*** SUPPLIED RECORDS Section Begins ***

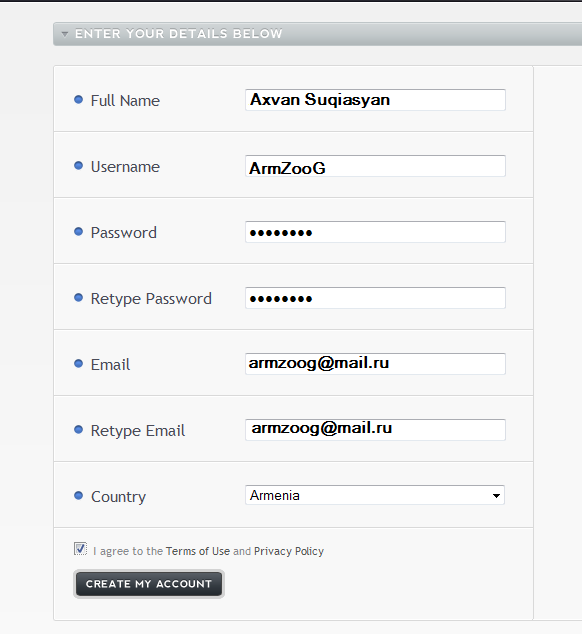Click the Email input field
Screen dimensions: 582x634
tap(375, 364)
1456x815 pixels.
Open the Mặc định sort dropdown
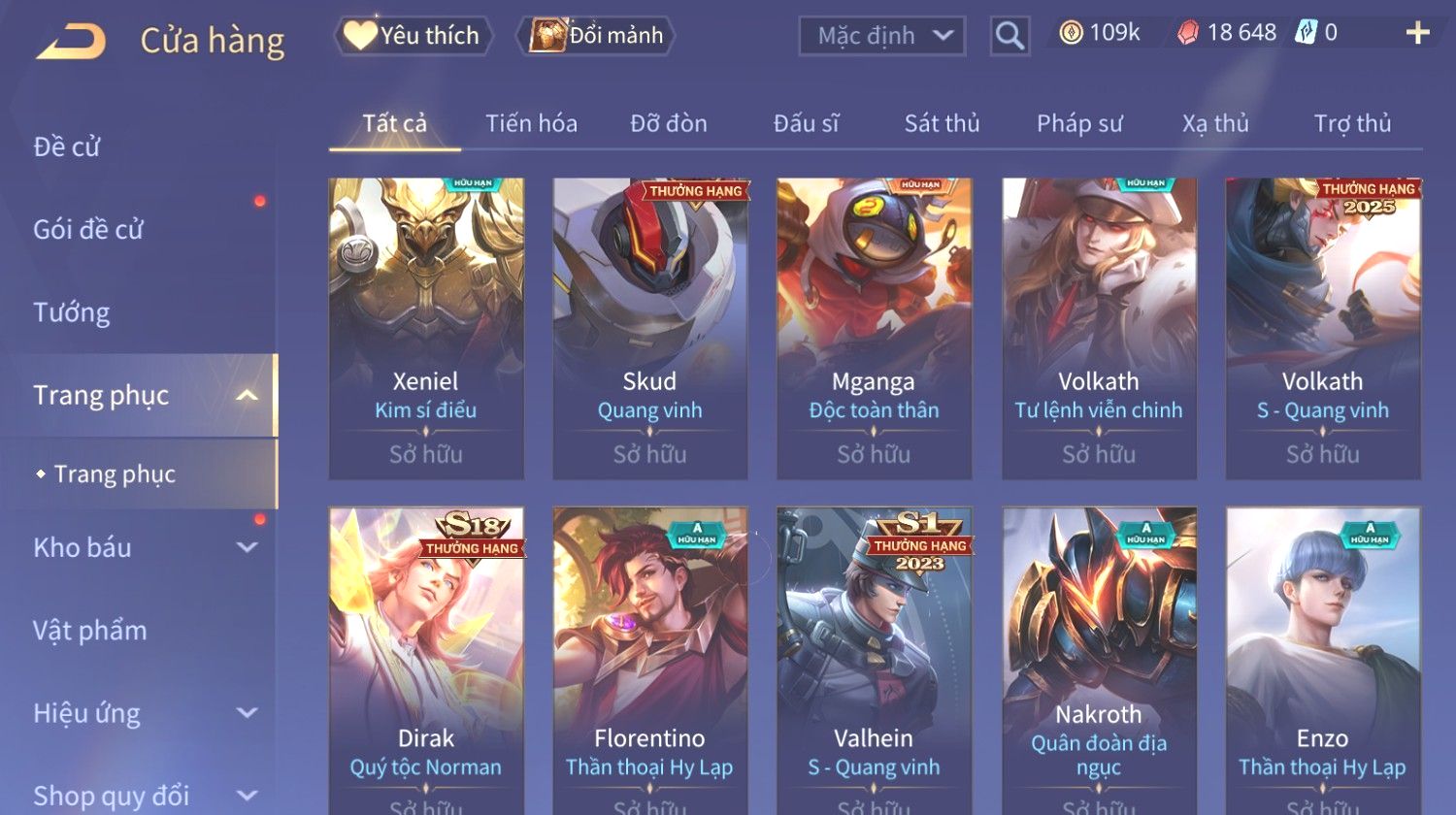[x=882, y=36]
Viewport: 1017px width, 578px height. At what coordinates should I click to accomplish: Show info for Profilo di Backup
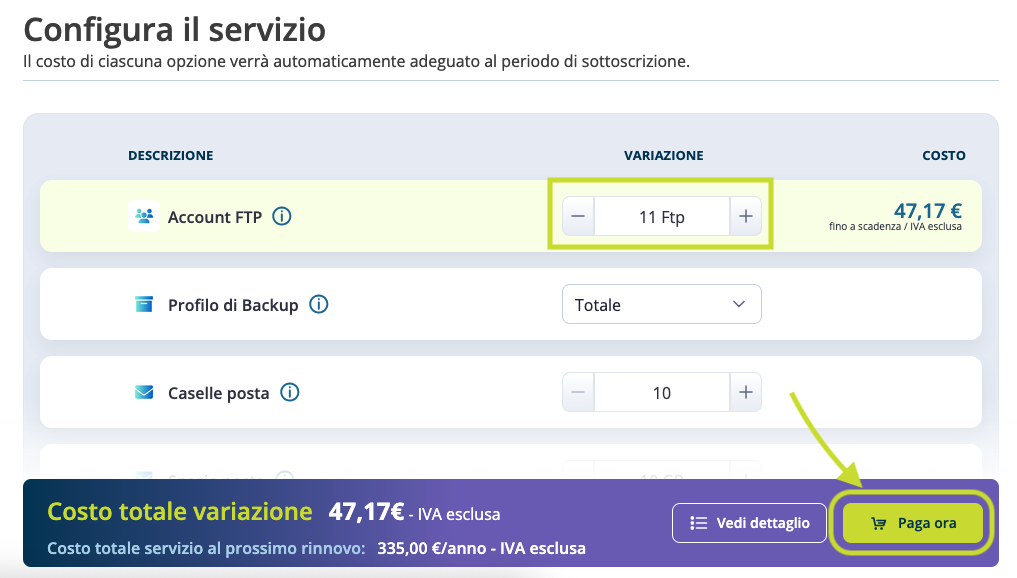coord(318,305)
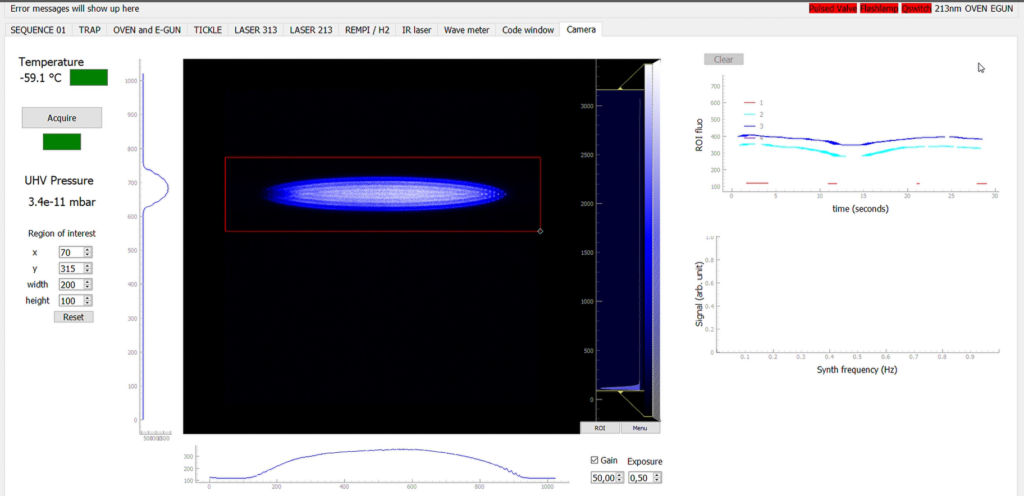Toggle the Gain checkbox
This screenshot has width=1024, height=496.
click(597, 461)
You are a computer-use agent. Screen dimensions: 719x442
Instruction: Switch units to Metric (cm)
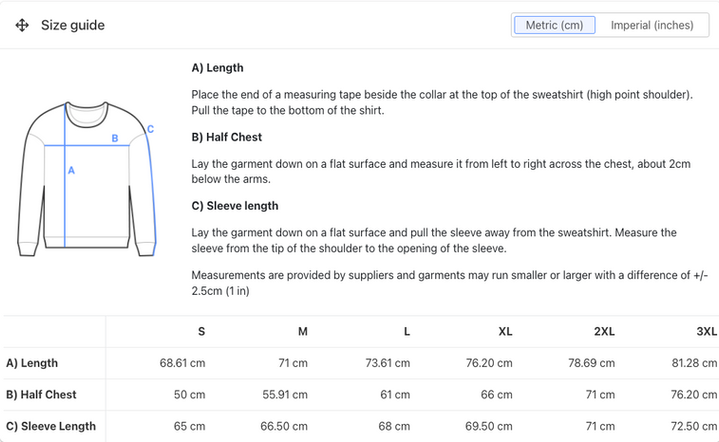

*** SUPPLIED RECORDS Section Ends ***

For this task, give again exactly the lines from the line with "You are a computer-use" through the end of the entries, including both ends, and omit the pictures.

**ANSWER SECTION:**
You are a computer-use agent. Screen dimensions: 719x442
Instruction: Switch units to Metric (cm)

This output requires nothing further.